‘Reading Race’

Paul Taylor

Researchers led by a team from Emory University recently announced that they had used artificial intelligence to predict patients’ self-reported racial identity from medical images. It is an unexpected, unsettling result.

Neither expert radiologists nor the computer scientists who trained the algorithms can work out what it is in the images that the algorithms – they compared three different architectures of deep neural network – are using as the basis for the classification. The result is also astonishingly accurate and weirdly robust. Using a metric that ranges from 0.5 for totally random to 1.0 for absolutely perfect, the algorithms scored between 0.95 and 0.99 on the classification of subjects as Black, white or Asian when trained using chest X-rays, and between 0.80 and 0.96 using mammograms, CT scans and spinal X-rays.

Results as good as these are often a sign that something has gone wrong, that the method is flawed in some way. ‘Reading Race’, however, is an exceptionally careful and thorough piece of work. The experimenters used data from different hospitals, and carried out a wide range of experiments, such as training the algorithms on one dataset and testing them on a completely different one, to ensure that their results were valid. They looked to see if the algorithms were picking up diseases that Black people are more likely to have, or if age, sex, bone density or BMI was giving away the subjects’ racial identity. None of these had an impact strong enough to explain the effect.

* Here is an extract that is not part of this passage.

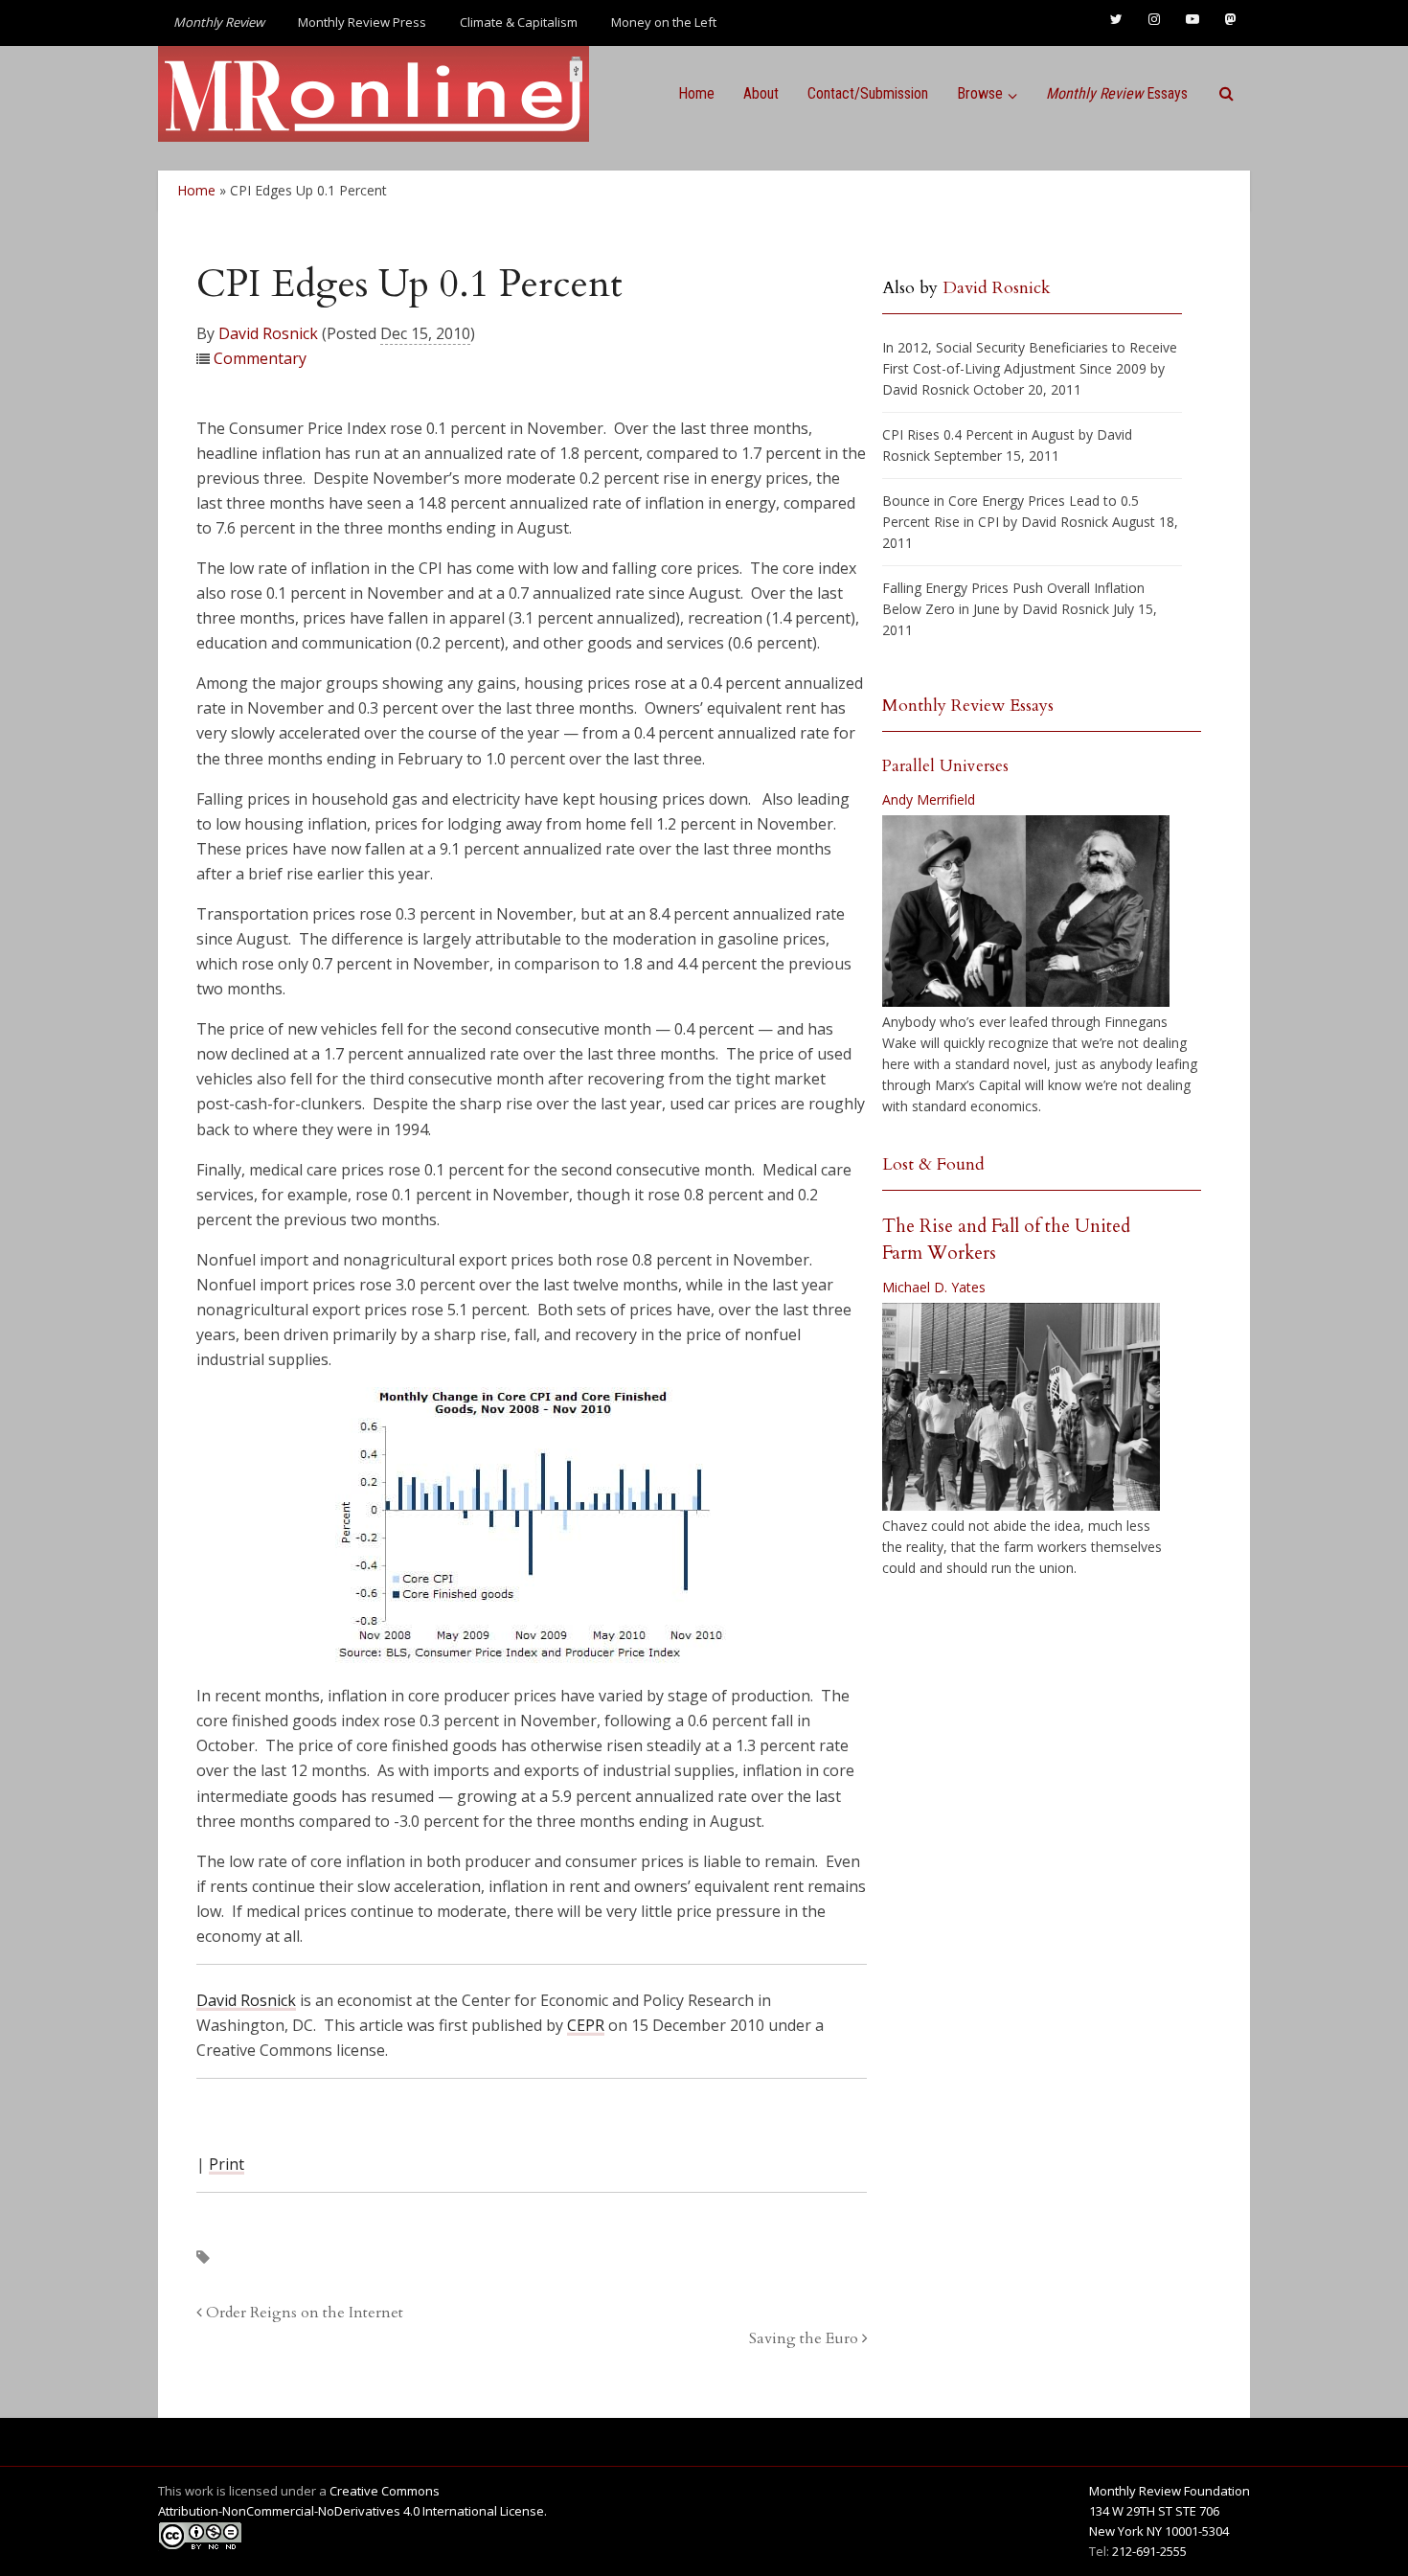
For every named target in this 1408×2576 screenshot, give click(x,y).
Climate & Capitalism (519, 22)
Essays (1117, 93)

The researchers tried removing parts of the images, blurring them and reducing the resolution. The worse the data that was fed into the algorithms, the worse the performance, but even with images that were so degraded as to be unrecognisable as X-rays some information about race was still being picked up. Almost unbelievably, on a set of chest X-rays reduced to a scale of four pixels by four the algorithm scores 0.63, only a little better than chance, but still better than chance.

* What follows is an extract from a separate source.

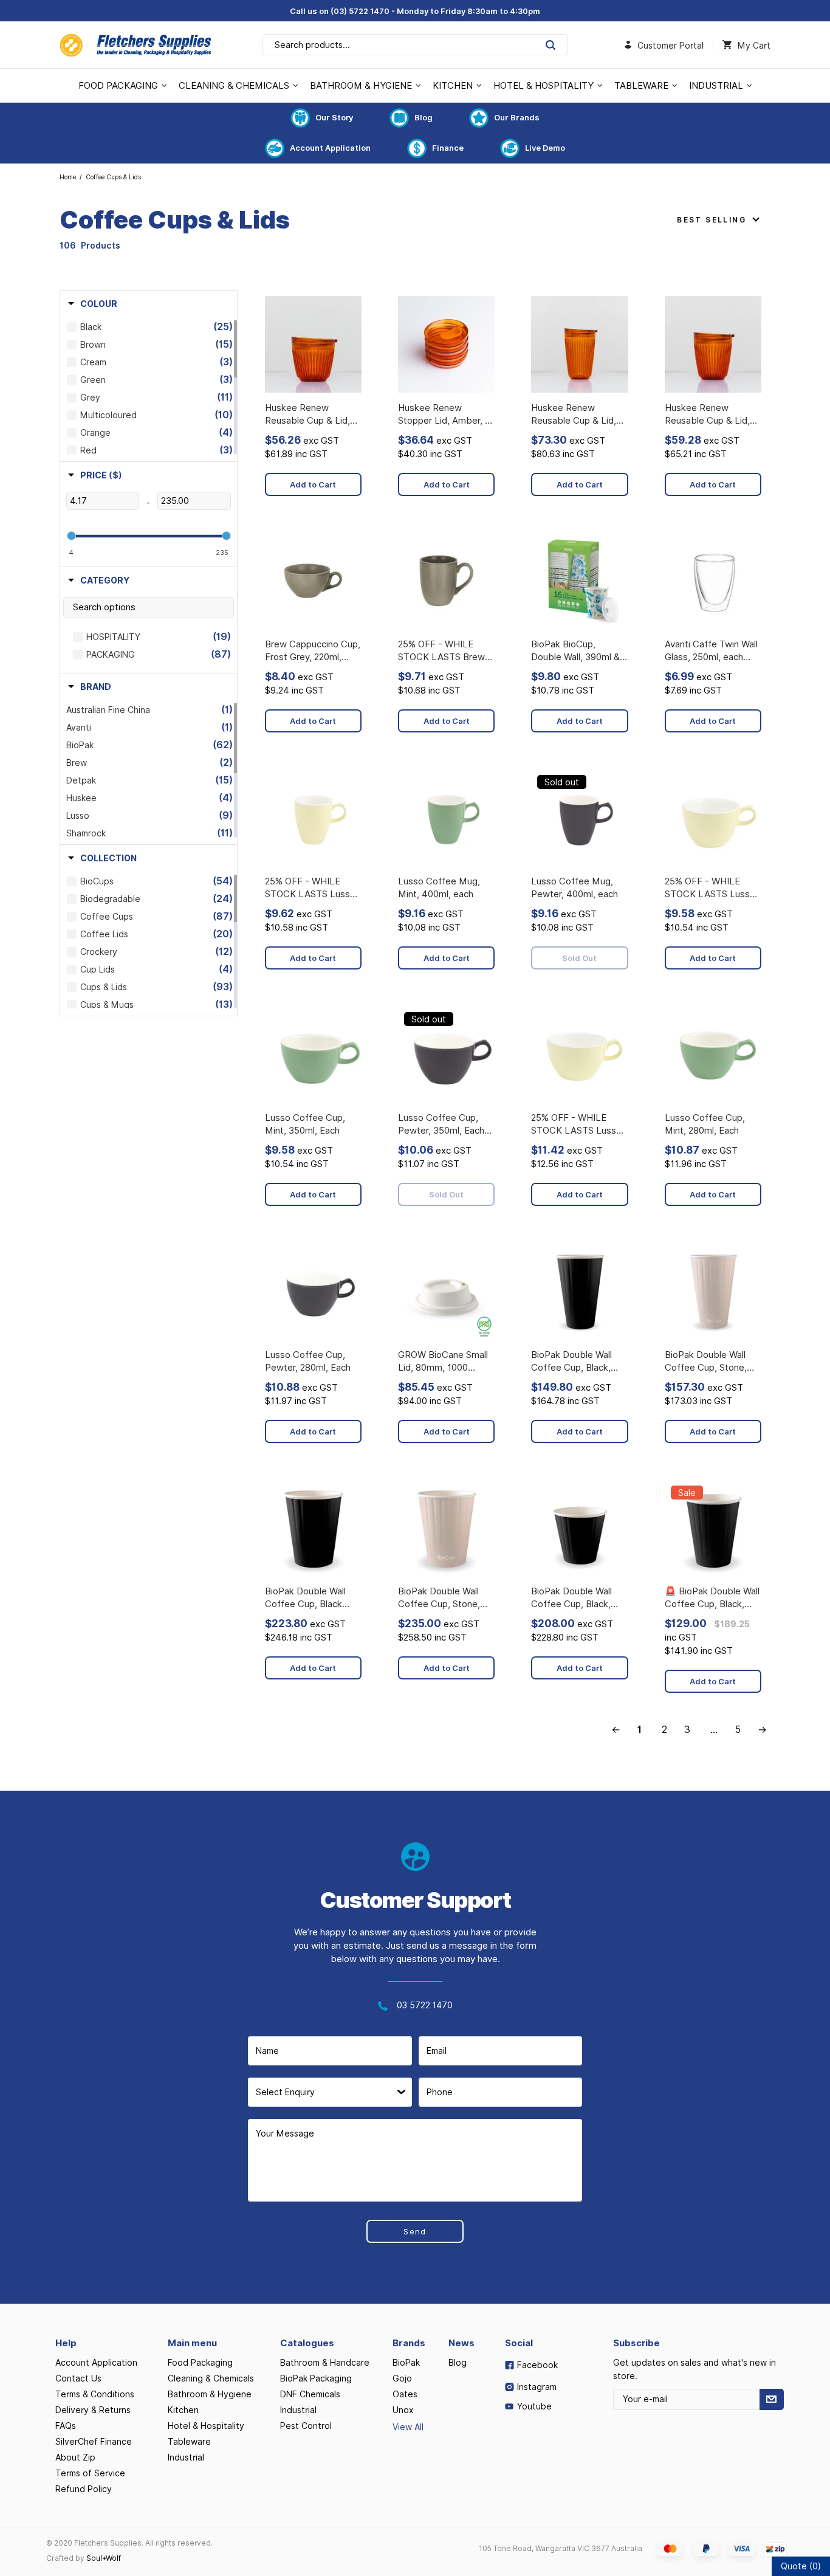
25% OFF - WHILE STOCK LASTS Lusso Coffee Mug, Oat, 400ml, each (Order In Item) (310, 888)
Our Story (334, 117)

I thought for some time about that ‘almost’. It stretches credulity that an algorithm could be able to pick up even a hint of a socially defined construct from just a few bytes of physical data. The paper is available on a preprint server in advance of peer review and other readers may well spot flaws that aren’t obvious to me. It is possible there is something unusual about the mix of patients at the university hospitals where much of the data comes from, or that patients whose race is recorded in a way that can be associated with their medical images are atypical and the result is in some way an artefact of the data.

The authors are clear that the result doesn’t mean there is some fundamental difference between races. They cite a 1986 paper summarising the reasons that race is not a biologically useful concept. Geographic variation in gene frequency is gradual and doesn’t fall into a natural set of categories. Individuals who share one trait will differ in another. There is no evidence for a package of genes that differentiates between races, and no biological reason to focus on the traits that are central to the assignment of race. Genetic differences within racial groups are orders of magnitude greater than those between racial groups.

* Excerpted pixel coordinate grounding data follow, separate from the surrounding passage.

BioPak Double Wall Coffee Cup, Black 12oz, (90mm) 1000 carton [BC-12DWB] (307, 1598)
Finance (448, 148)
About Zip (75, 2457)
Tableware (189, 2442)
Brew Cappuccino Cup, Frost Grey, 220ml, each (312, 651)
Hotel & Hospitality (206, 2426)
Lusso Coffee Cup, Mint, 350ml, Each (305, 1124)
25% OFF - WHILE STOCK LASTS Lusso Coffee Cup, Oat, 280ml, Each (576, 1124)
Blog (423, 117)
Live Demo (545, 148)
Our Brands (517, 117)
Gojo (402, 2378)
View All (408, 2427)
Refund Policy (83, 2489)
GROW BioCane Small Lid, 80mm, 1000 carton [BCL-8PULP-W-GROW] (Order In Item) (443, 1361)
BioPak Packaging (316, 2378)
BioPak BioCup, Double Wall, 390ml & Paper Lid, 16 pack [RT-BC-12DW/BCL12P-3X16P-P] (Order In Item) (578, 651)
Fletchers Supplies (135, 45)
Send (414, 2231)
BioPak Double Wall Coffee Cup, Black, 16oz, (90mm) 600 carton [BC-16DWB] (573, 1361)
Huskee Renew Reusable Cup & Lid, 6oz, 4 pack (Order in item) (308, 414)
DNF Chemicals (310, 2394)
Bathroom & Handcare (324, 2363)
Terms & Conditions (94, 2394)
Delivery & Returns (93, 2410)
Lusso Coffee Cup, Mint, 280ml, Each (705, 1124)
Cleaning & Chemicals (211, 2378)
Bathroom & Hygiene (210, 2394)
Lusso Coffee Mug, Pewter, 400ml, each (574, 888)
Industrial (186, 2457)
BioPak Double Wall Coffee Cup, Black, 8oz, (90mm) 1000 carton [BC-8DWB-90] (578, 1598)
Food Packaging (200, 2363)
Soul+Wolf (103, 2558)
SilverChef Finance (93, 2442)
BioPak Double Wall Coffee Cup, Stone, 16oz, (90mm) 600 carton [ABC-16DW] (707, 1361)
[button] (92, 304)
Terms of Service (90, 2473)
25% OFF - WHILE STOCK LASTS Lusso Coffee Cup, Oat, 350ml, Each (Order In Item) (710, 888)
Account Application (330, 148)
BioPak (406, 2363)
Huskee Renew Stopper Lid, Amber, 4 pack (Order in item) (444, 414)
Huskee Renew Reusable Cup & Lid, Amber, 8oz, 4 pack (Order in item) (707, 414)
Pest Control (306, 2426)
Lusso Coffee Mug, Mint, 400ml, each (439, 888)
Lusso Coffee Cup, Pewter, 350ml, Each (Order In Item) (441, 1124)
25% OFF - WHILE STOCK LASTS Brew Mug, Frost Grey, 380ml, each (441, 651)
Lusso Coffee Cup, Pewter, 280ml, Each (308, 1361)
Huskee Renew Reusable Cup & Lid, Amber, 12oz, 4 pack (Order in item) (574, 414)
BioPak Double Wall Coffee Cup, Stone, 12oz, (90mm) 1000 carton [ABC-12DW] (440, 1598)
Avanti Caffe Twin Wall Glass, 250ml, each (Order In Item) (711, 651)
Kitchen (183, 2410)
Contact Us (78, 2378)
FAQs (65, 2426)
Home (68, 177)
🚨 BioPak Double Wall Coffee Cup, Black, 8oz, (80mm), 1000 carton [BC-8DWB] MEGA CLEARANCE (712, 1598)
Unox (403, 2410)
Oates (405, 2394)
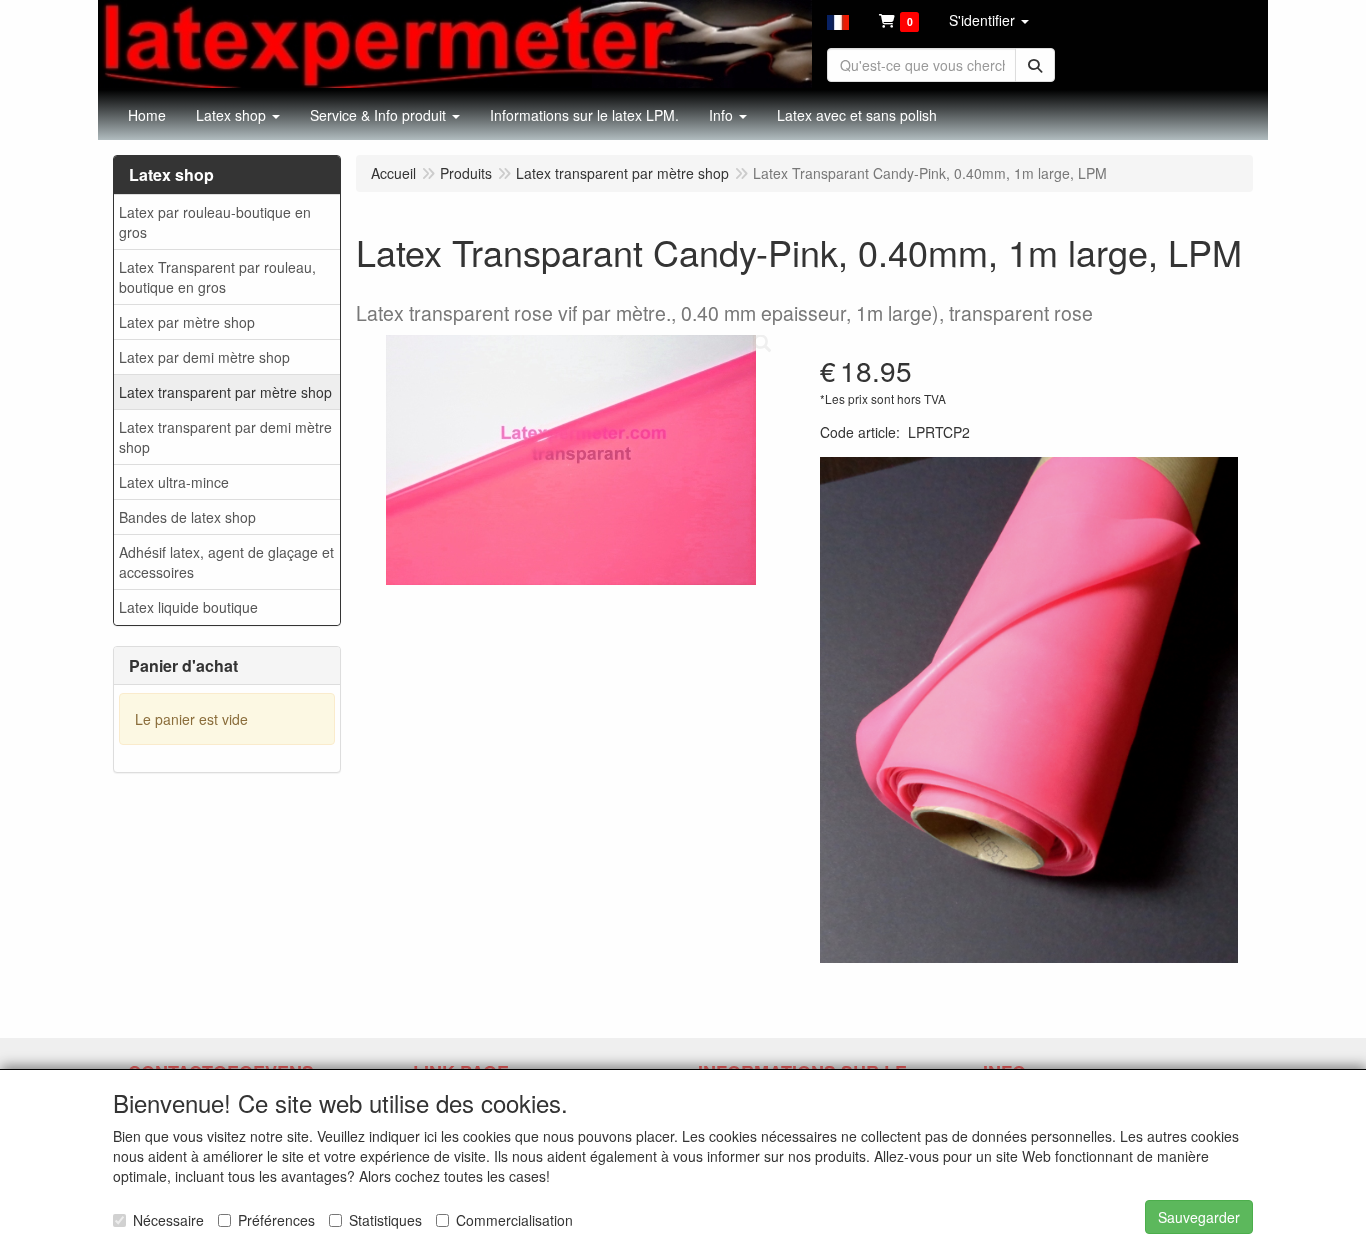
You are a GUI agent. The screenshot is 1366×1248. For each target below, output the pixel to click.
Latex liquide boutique (188, 607)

Yet race is nevertheless an important variable in medicine. It is strongly predictive of poor outcomes across a range of diseases. This is not simply because in countries such as the US and the UK it correlates with lower socioeconomic status or less education: ‘Race is not confounded by these other variables, it is antecedent to them.’ The urgent medical question is how best to respond to the impact that race, as a social and political construct, has on health outcomes.

Crucial treatment decisions for patients recovering from Covid-19, for example, are made on the strength of measurements of lung function, assessed using devices known as spirometers. Spirometry software has a built-in adjustment for race, which assumes that the lung capacity of Black people is on average 10 to 15 per cent smaller, and that of Asians 4 to 6 per cent smaller, than that of white people. This means you could have two patients, one Black and one white, with the same lung function and the spirometry reading would indicate that only the white patient required treatment.

The idea that Black people have smaller lungs can be traced back to the racist ideology of the American South, but the values used in adjustments today are taken from a 1999 survey. There is no known genetic basis for the difference, and many doctors argue that it can be explained by socioeconomic factors, body proportions and occupational hazards, and that these are the factors we should be adjusting for.

The American Heart Association guidelines meanwhile categorise Black patients as at lower risk of death from heart failure, which may make them less likely to be allocated to more intensive forms of care. The guidelines give no rationale for this adjustment. And the algorithms used to estimate kidney function from measurements of creatine levels in the blood are routinely corrected for race because Black people, on average, have higher creatine levels, but the reasons for this are not understood and it is unclear if the adjustment is appropriate.

In these cases it could be argued that including race as a variable in calculation is at worst a relic of racist ideology and at best an inadequate proxy for variables we should be measuring directly. But the social significance of race is so great that, in other cases, ignoring it will exacerbate rather than remove inequalities.

Take for instance an algorithm used to assess candidates for a university programme. If it is blinded to the applicants’ race, the consequences of race on candidates’ scores for other variables, such as educational attainment, will still have an impact on the outcome. A fairer algorithm could be created by including race explicitly in a causal model of the relationships between these variables. This would be more complicated and less transparent, however, and it is easy to see why simply removing any explicit reference to race might appear the pragmatic solution. Yet the conclusion of ‘Reading Race’ is that, at least for machine learning algorithms applied to medical imaging, this just won’t work. If AI is as good as it seems to be at working out for itself who is Black and who isn’t, we can’t hope to overcome racial bias by blinding an algorithm to a patient’s race.


  • 27 August 2021 at 4:05pm
    Carl Jordan says:
    Could it be the case that artificial intelligence is as rubbish as it sounds and that algorithms are yet more Silicon Valley snake oil?

  • 27 August 2021 at 10:36pm
    Bob K says:
    "Spirometry software has a built-in adjustment for race, which assumes that the lung capacity of Black people is on average 10 to 15 per cent smaller, and that of Asians 4 to 6 per cent smaller, than that of white people."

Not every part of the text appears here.